Denda Pelanggar PSBB di Jakarta Terkumpul Rp 370 Juta

Zunita Putri - detikNews
Selasa, 30 Jun 2020 11:05 WIB
Seorang warga yang terjaring razia penindakan pelanggaran aturan Pembatasan Sosial Berskala Besar (PSBB) oleh Satpol PP menjalani hukuman dengan cara membersihkan sampah di Tanah Abang, Jakarta, Rabu (13/5/2020). Pemprov DKI Jakarta mulai memberlakukan sanksi sosial terhadap pelanggar PSBB yaitu dengan memakaikan rompi bertuliskan pelanggar PSBB saat mereka membersihkan fasilitas umum. ANTARA FOTO/Akbar Nugroho Gumay/aww.
Ilustrasi Pelanggar PSBB Transisi di Jakarta (Akbar Nugroho Gumay/Antara Foto)
Jakarta -

Pemprov DKI Jakarta menyetorkan uang sebesar Rp 370 juta ke kas daerah dari pelanggar-pelanggar PSBB transisi di Jakarta. Uang ini didapat dari denda sejumlah pelanggar PSBB transisi.

"Sampai dengan tanggal 28 Juni 2020, nilai denda yang telah disetorkan ke kas daerah sejumlah Rp 370.460.000 dari berbagai kategori yang dikenakan sanksi, di antaranya kantor, rumah makan, layanan pendukung seperti fotokopi, bengkel servis, pertokoan, tempat rekreasi, dan lain-lain," ujar Kadinkes DKI Jakarta Widyastuti dalam konferensi pers (29/6/2020) di YouTube Pemprov DKI Jakarta, seperti dilihat, Senin (30/6).

Selain denda dalam bentuk uang, Pemprov DKI memberikan denda sosial. Dia juga menyebut sejumlah tempat usaha ada yang ditutup karena buka sebelum waktunya.

"Penindakan dengan penutupan yaitu pada lokasi yang seharusnya belum boleh membuka aktivitas, di antaranya termasuk kategori rumah minum atau bar serta griya pijat," katanya.

Widyastuti mengatakan Pemprov DKI terus mengimbau masyarakat agar memperhatikan protokol kesehatan. Pemprov DKI juga terus melakukan pemantauan di sejumlah titik dalam rangka mengawasi warga yang beraktivitas.

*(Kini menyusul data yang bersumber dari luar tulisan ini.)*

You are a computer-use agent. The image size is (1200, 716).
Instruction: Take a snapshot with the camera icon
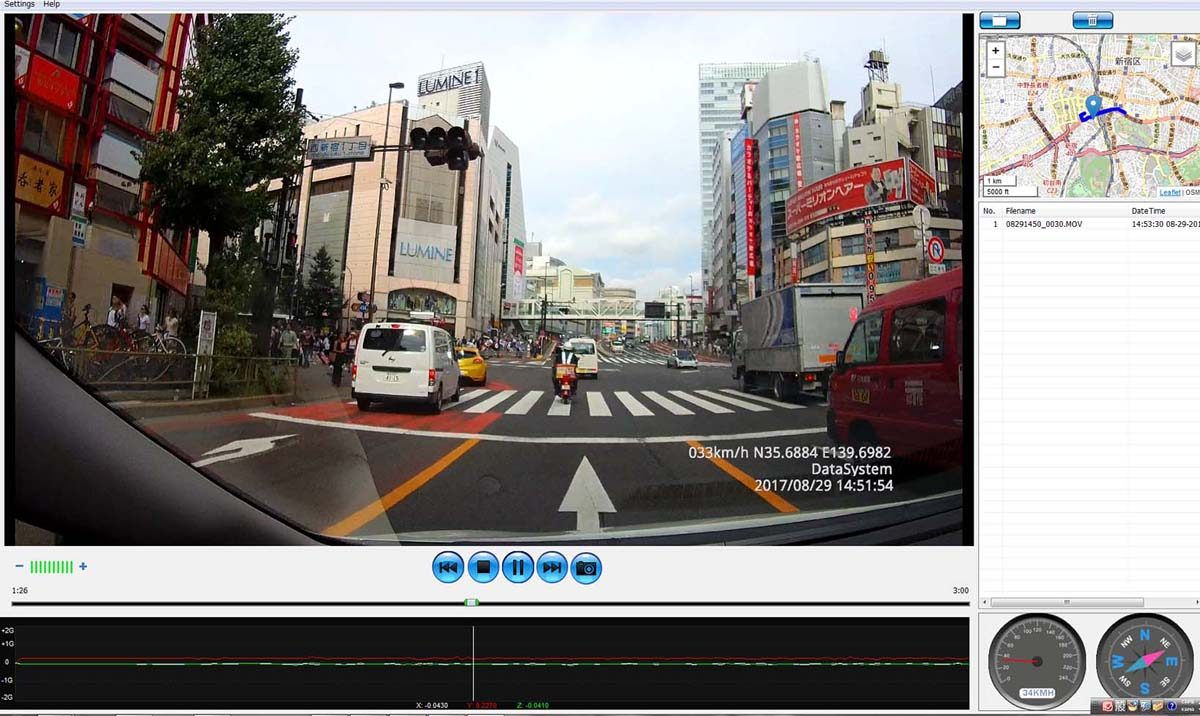(x=587, y=568)
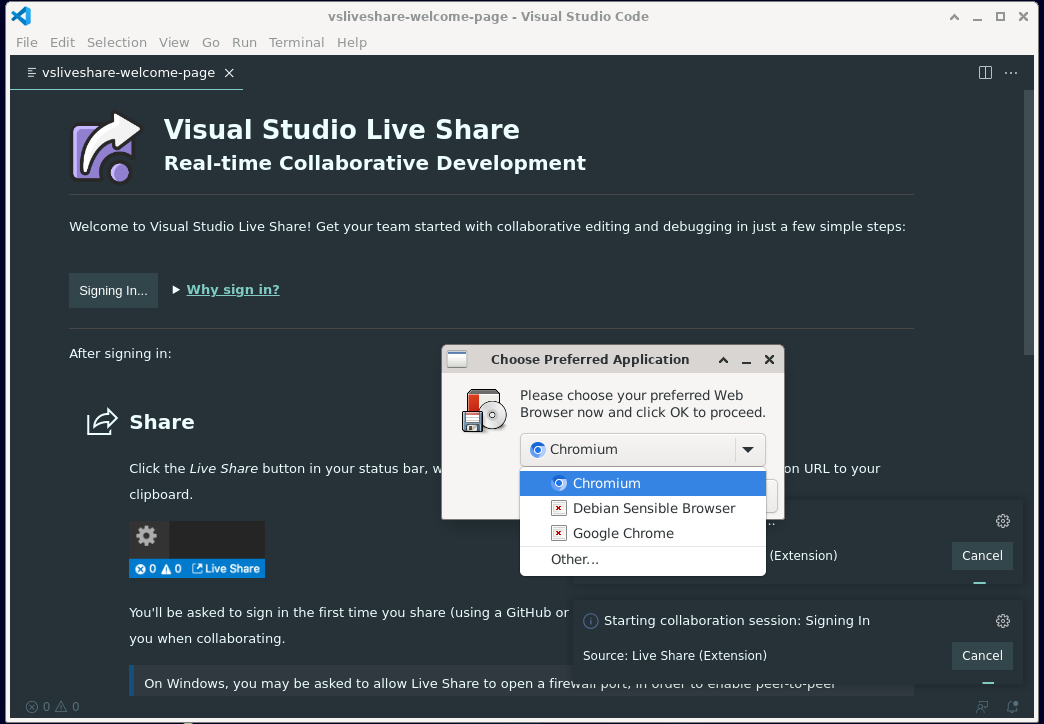Click the errors and warnings status bar indicator
The image size is (1044, 724).
[x=52, y=707]
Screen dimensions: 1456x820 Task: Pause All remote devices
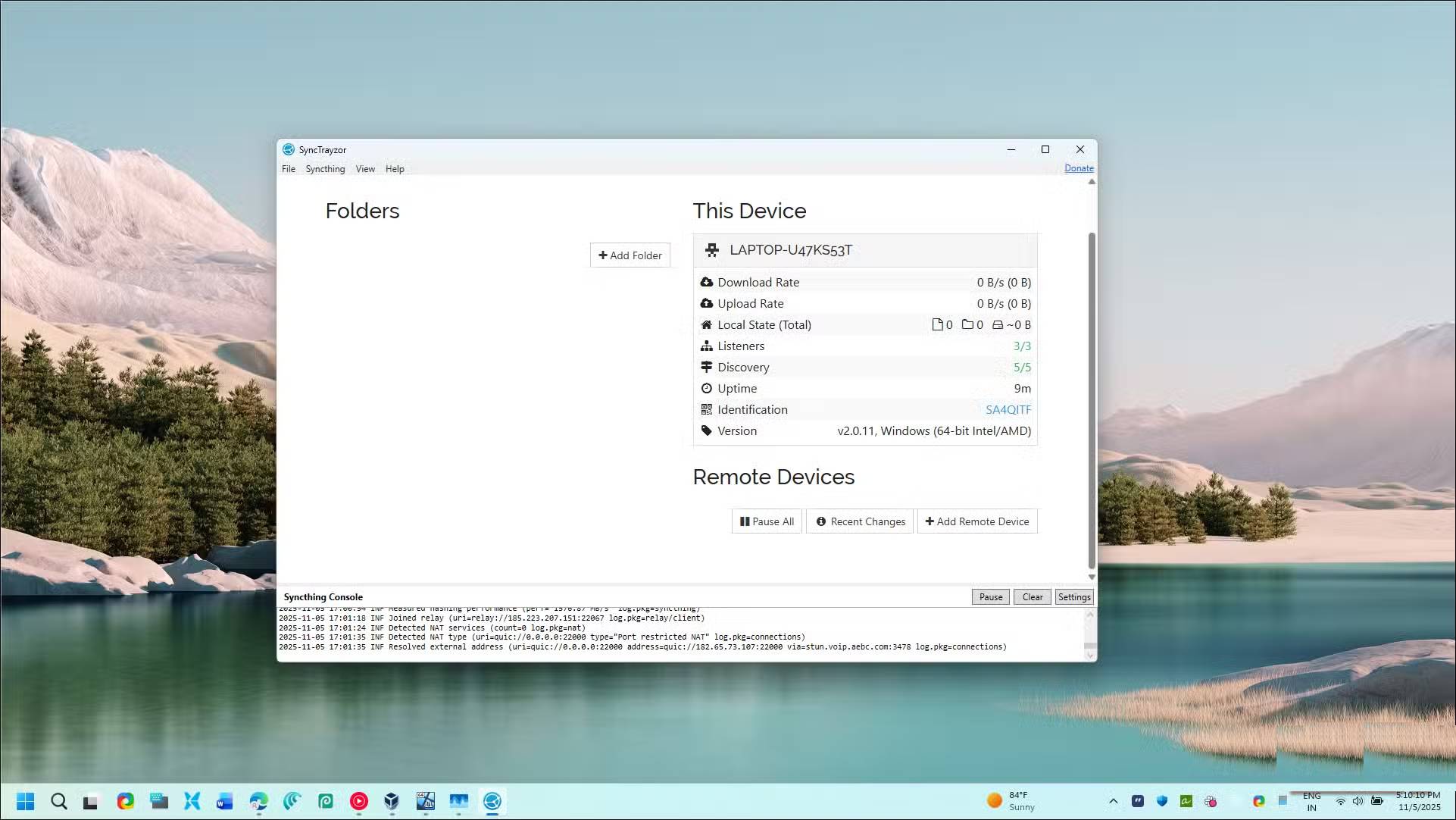pyautogui.click(x=766, y=521)
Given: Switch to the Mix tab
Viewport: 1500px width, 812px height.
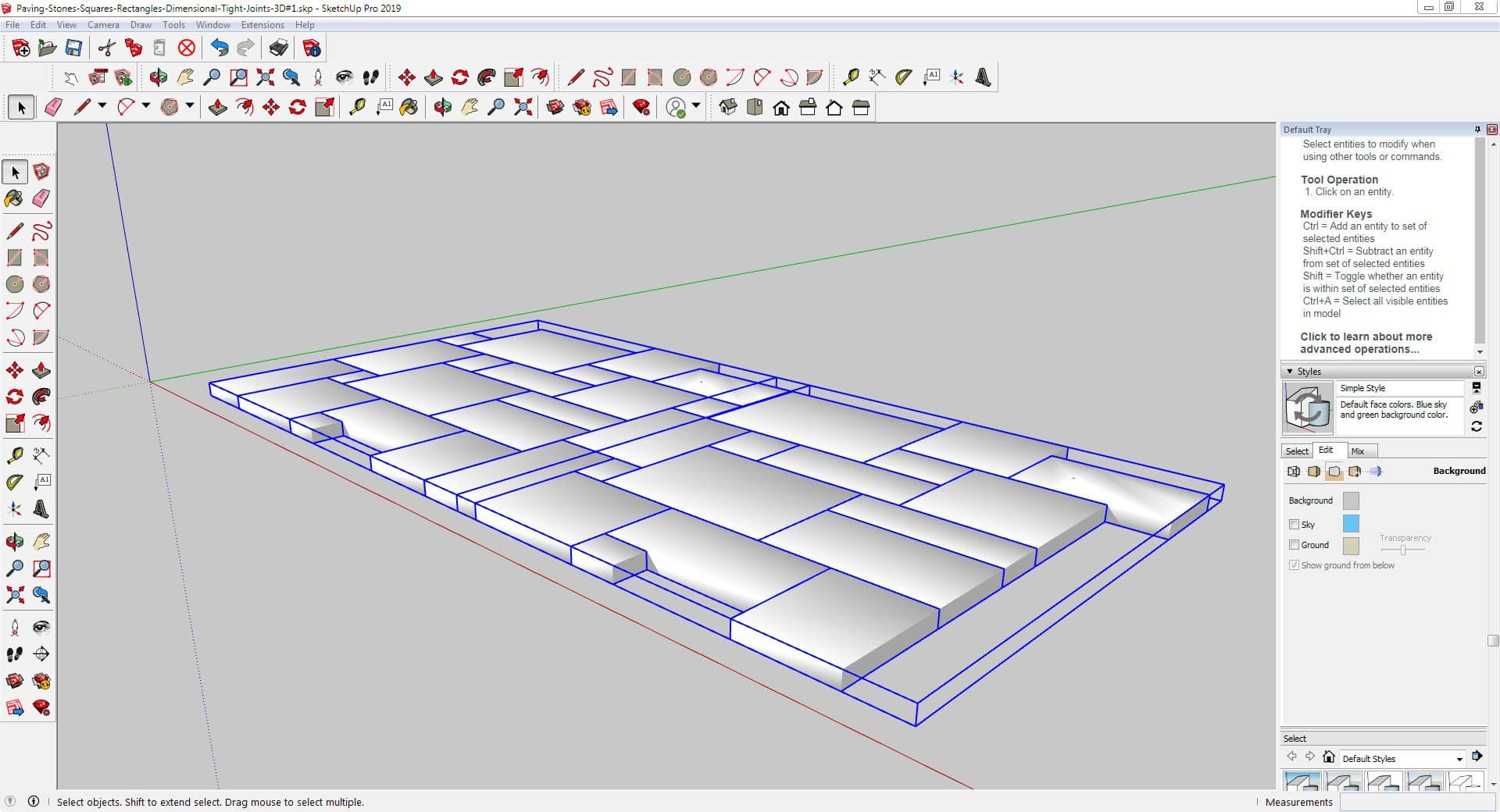Looking at the screenshot, I should coord(1358,451).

"Kepatuhan dalam masa PSBB transisi kami sampaikan bahwa saat ini DKI Jakarta masih dalam rangka PSBB transisi, selama ini kami imbau kepada seluruh masyarakat untuk selalu perhatikan protokol kesehatan, yaitu menggunakan masker, mencuci tangan dengan air sabun mengalir atau menggunakan hand sanitizer dan menjaga jarak aman antar-orang minimal 1 hingga 1,5 meter. Jajaran Pemprov DKI Jakarta telah melakukan pengawasan ketaatan di berbagai tatanan seperti di mal, objek wisata, pasar, check point, SIKM, dan bersama-sama secara terpadu tim lintas OPD," jelasnya.

Selain itu, Pemprov DKI menerima bantuan sebanyak 432.694 paket sembako dan 174.261 paket makanan siap saji. Bantuan ini didapat dari masyarakat yang mendonasikan bantuan ke program kolaborasi sosial berskala besar (KSBB).

"Terhitung sejak 24 April 2020 hingga 28 Juni tahun 2020, pukul 14.00, pokja KSBB telah kumpulkan komitmen dari para donatur sebanyak 432.694 paket sembako, dan 174.261 paket makan siap saji," ucapnya.